┌─ 原文抜粋
人々は政府軍兵士により虐殺され、家族の前でレイプされ、家を燃やされている。
国連が表現した「民族浄化」といった言葉が決して大げさじゃなく響く。
同国西部の状況を伝える
 
自衛隊のいる首都ジュバから国連機で1時間半。
西部ワウ。
砂嵐が吹き荒れる街を政府軍兵士を満載したトラックや国連装甲車が行き交う。
同行した国連職員は「ジュバとは状況が違う。非常に危険なので国連施設外では兵士を刺激しないよう絶対にカメラを出さないでくれ」
 
私がワウに飛んだのは、7月の戦闘で反政府勢力が駆逐されたジュバでは、南スーダンで今起きていることが見えないから。
国内を視察した国連調査団は1日、「集団レイプや村の焼きうちといった民族浄化が進行している」と警告した。
その現実をこの目で確かめる必要があった
 
ワウでは6月、最大民族ディンカによる少数民族への虐殺が起きた。
└─
┌─ 元データ
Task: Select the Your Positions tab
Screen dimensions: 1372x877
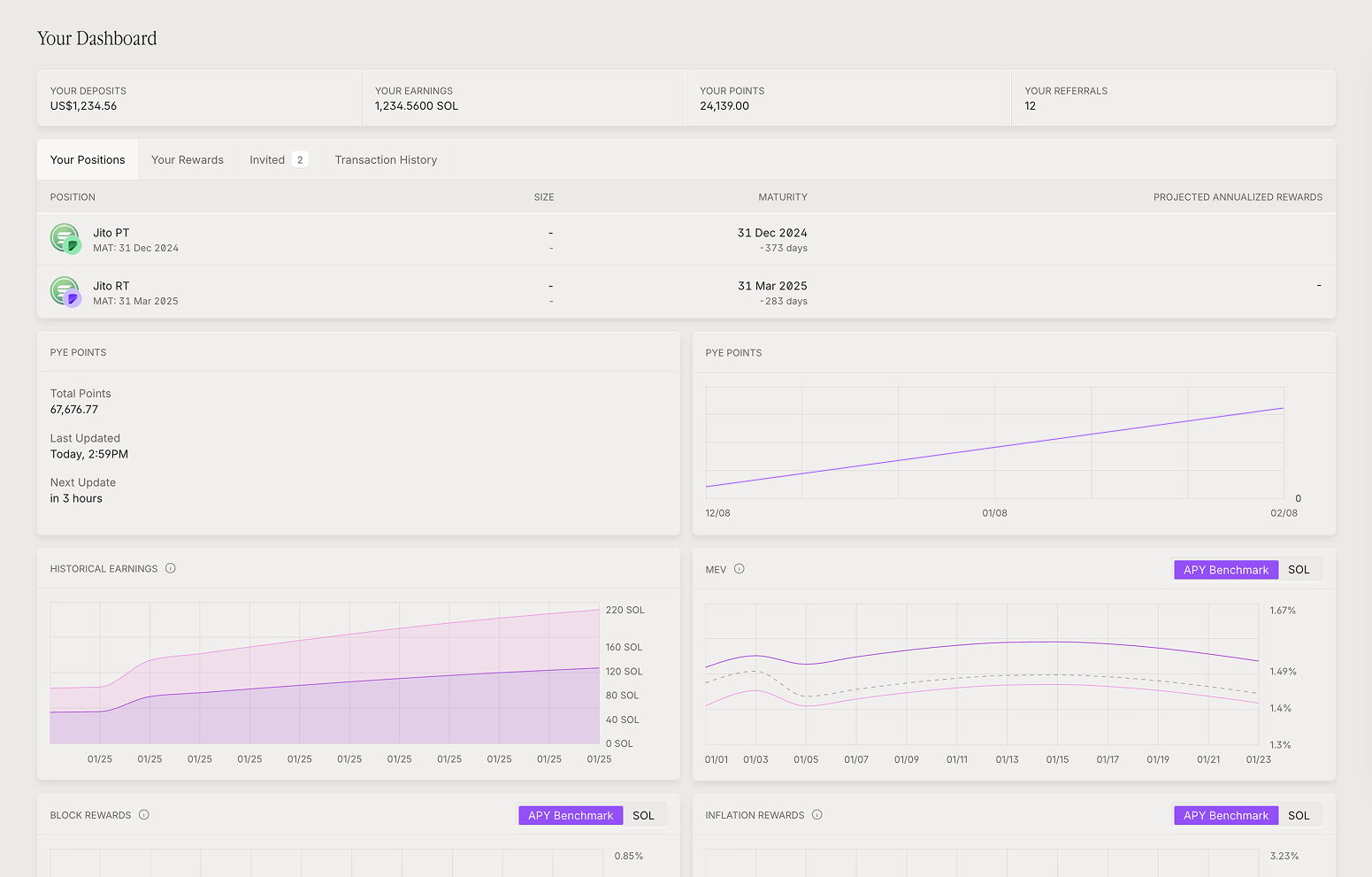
└─
▶ _指示_:
(1) 南スーダンの記事によると、首都ジュバからワウまでは国連機で何時間かかるか。
(2) 南スーダンの記事に出てくる地名をすべて挙げよ。
(3) 南スーダンの記事を、最後の文のあとから続けて書け。

▶ _回答_:
(1) 1時間半

(2) ジュバ、ワウ、南スーダン

(3)
死者数十~数百人と言われ、7万人が住む場所を追われた。
避難民保護区では今も、戦闘を逃れてきた約4万人が砂まみれのテントで避難生活を強いられている
 
「夫を多数派民族ディンカに殺された。私もディンカを殺したい」。
少数派民族の女性(29)は泣き叫んだ。
夫はディンカの政府軍兵士に足を撃たれ、拘束。
軍施設に監禁されて餓死させられた
 
少数派民族の女性(20)もディンカの政府軍兵士に自宅を襲われ兄を銃殺された。
ここでは憎悪が渦巻いている。
ホテル従業員は「いつ虐殺が起きても不思議ではない状況。私はディンカだが、人が次々と殺されていくのを見たくはない」
 
南スーダンは今、深刻な食糧危機にさらされている。
保健施設の前では子どもの栄養状態を心配する母親が列を作っていた。
上腕にバンドを巻き栄養状態を測定。
ラップの芯ほどの太さしかない子どもが次々と「重度の急性栄養不良」と判定され、治療施設へと運ばれていく
 
母親(27)は「1歳の娘がぐったりとしたので連れてきた。もう3日間も何も食べていない」。
看護師は「現在、253人が重度、1023人が中度の急性栄養不良。どんどん増えてる。少しでも回復させないと取り返しのつかない状況になる」
 
南スーダンでは今、人口の3割の360万人が深刻な食糧不足に。
戦闘拡大で収穫時期に農作業ができなかったことが原因。
来年初頭には460万人に膨れあがる。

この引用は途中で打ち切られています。